(Dataset entries)
---------------
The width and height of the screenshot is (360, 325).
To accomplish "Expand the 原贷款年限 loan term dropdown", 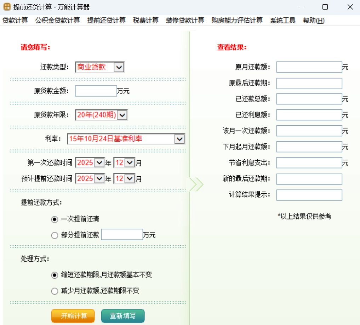I will click(121, 115).
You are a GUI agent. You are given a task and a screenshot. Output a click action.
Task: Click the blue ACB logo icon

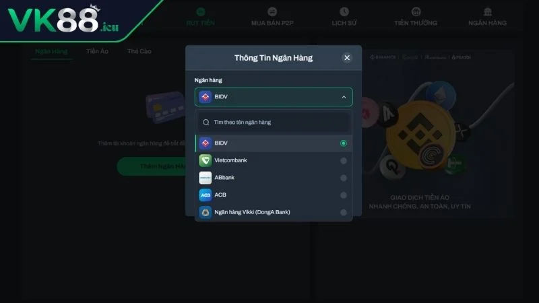pyautogui.click(x=205, y=195)
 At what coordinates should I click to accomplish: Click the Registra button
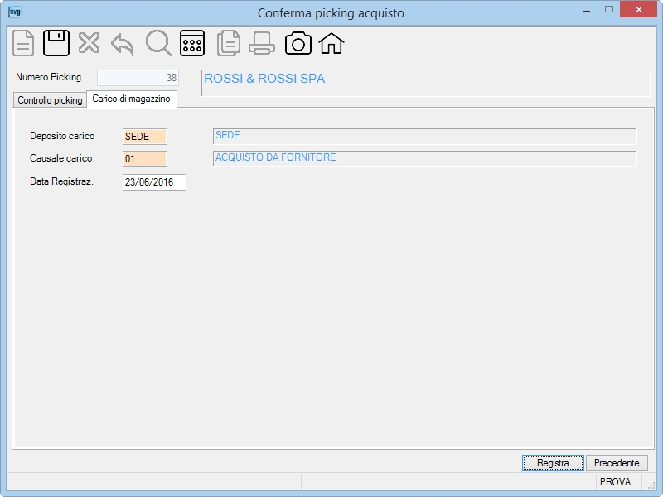pyautogui.click(x=553, y=463)
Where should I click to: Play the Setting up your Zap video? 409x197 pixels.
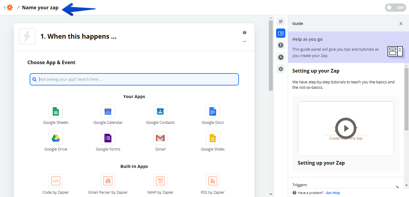coord(346,128)
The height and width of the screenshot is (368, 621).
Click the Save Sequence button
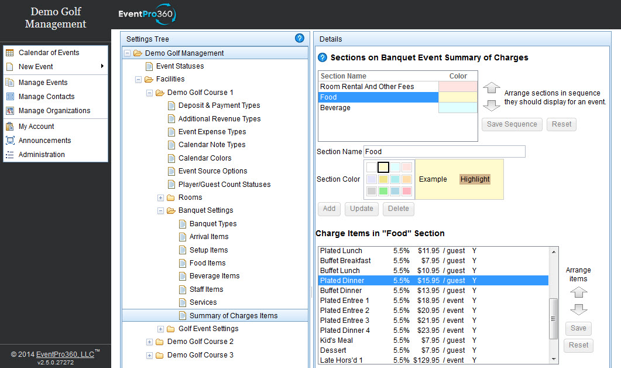[512, 124]
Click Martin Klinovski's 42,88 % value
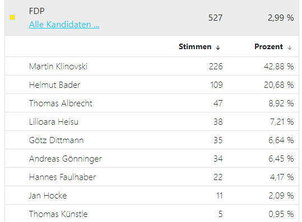 point(278,67)
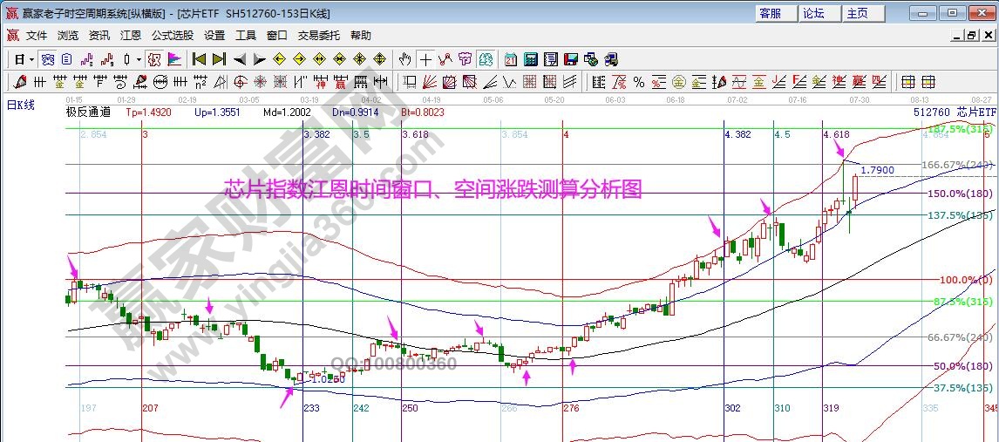Jump to last bar with green skip-forward arrow
Viewport: 999px width, 442px height.
click(x=219, y=59)
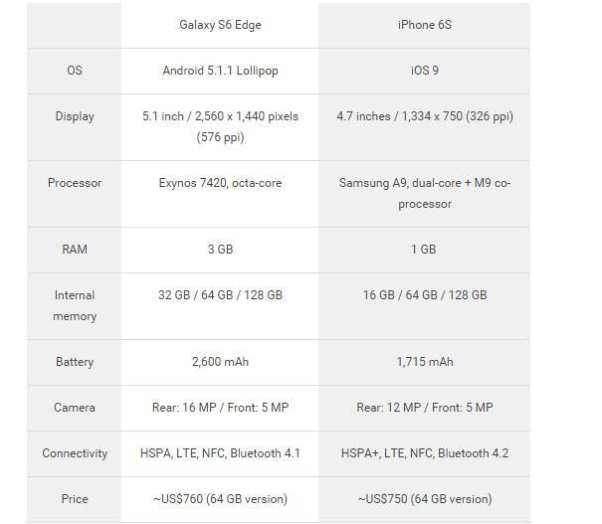Viewport: 602px width, 524px height.
Task: Click the Galaxy S6 Edge column header
Action: click(x=220, y=25)
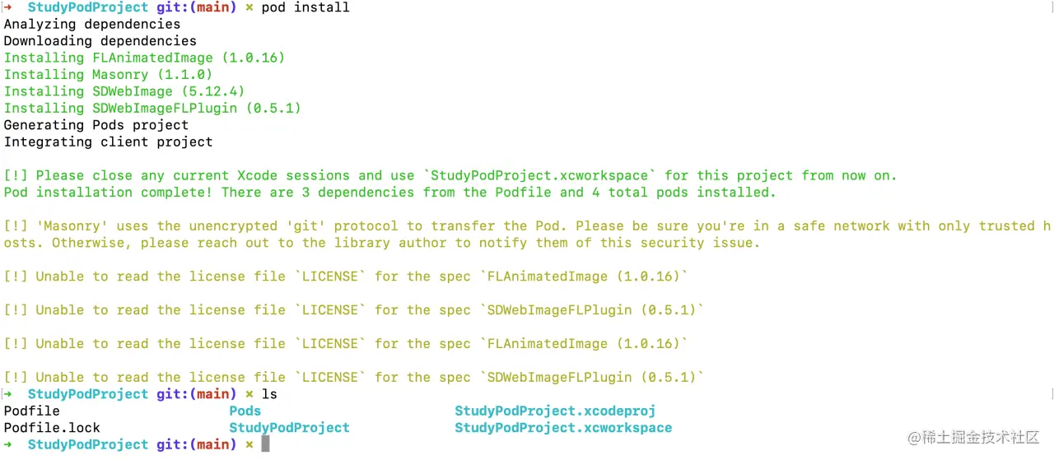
---------------
◆ HOW TO COMPLETE THIS TASK
Please copy exactly the lines from the one containing "The height and" through the last line of the records, both ends included, and leave out any pictures.

◆ TASK ANSWER
The height and width of the screenshot is (368, 621).
Click the Save Sequence button
[512, 124]
Click Martin Klinovski's 42,88 % value
 point(278,67)
Jump to last bar with green skip-forward arrow
Viewport: 999px width, 442px height.
click(x=219, y=59)
Viewport: 602px width, 524px height.
Task: Click the Galaxy S6 Edge column header
Action: click(x=220, y=25)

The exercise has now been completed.